Arizona's three stars may have been bruised — but not beaten.
And so much for that notion the Wildcats didn't belong in the NCAA tournament.
Wise scored 21 of his 29 points in the second half, Budinger added 20 and the 12th-seeded Wildcats — one of the last teams into the field of 65 — knocked off fifth-seeded Utah 84-71 Friday night in the first round of the Midwest Regional.
"We deserved to be here," Arizona interim coach Russ Pennell said. "Would we have been surprised if we had not been selected? No, that's a different question. But as far as us belonging here, we definitely belong here, and today was not about proving that. That was not our motivation. Our motivation was to win the game and move on."
Hill added 17 points and 13 rebounds and Kyle Fogg scored 12 for Arizona (20-13), which has been in the NCAAs 25 years in a row, but hadn't reached the second round since 2006. Arizona sweated out Selection Sunday, its tourney streak in serious jeopardy after finishing with losses in five of its final six games.
No worries now: Cleveland State or Wake Forest awaits the Wildcats on Sunday.
"We've had hardships throughout the whole season, but we stuck together as a team," Budinger said. "We united and came closer with those hardships. That's what made us at this point that we're at now."
Tyler Kepkay scored 19 points for Utah (24-10), which was 8-for-32 from 3-point range and matched a season-high with 20 turnovers.
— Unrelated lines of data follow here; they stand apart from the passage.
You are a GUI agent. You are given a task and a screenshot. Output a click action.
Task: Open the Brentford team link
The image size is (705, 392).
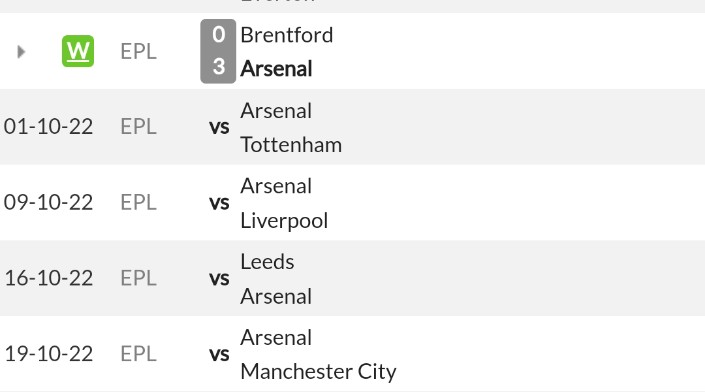coord(287,35)
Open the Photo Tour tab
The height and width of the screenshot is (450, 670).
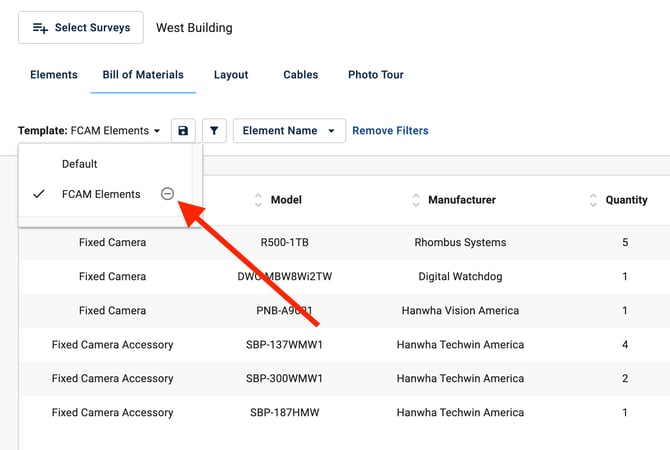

The Utes — who were picked to finish fourth in the Mountain West, then captured a share of the league title and won the conference tournament — trailed 23-10 early, got within two with about 5 minutes remaining, but never dug all the way out of that early deficit.
"We didn't win, and that's the tough thing about this business. Somebody wins, somebody loses," Utah coach Jim Boylen said. "But we're going to keep building this program. We're going to keep getting tougher. We're lifting Monday morning at 6 o'clock. The beat goes on."
Luke Nevill, the Utes' 7-foot-2 Australian center, had two fouls by the time the game was 3½ minutes old. He finished with 12 points and five rebounds, never really being the dominant factor he often was during the Mountain West season.
Lawrence Borha finished with 11 points for Utah, which got 10 points and 10 rebounds from Shaun Green.
"We were getting the shots that we wanted," Nevill said. "We were shooting the ball great the day before. It just wasn't our night. The balls were good shots, they were bouncing in and out. If you take them again, they might go in."
The Wildcats' lead was a comfortable 63-53 with 8:15 remaining, when Wise hit a 3-pointer from the left wing.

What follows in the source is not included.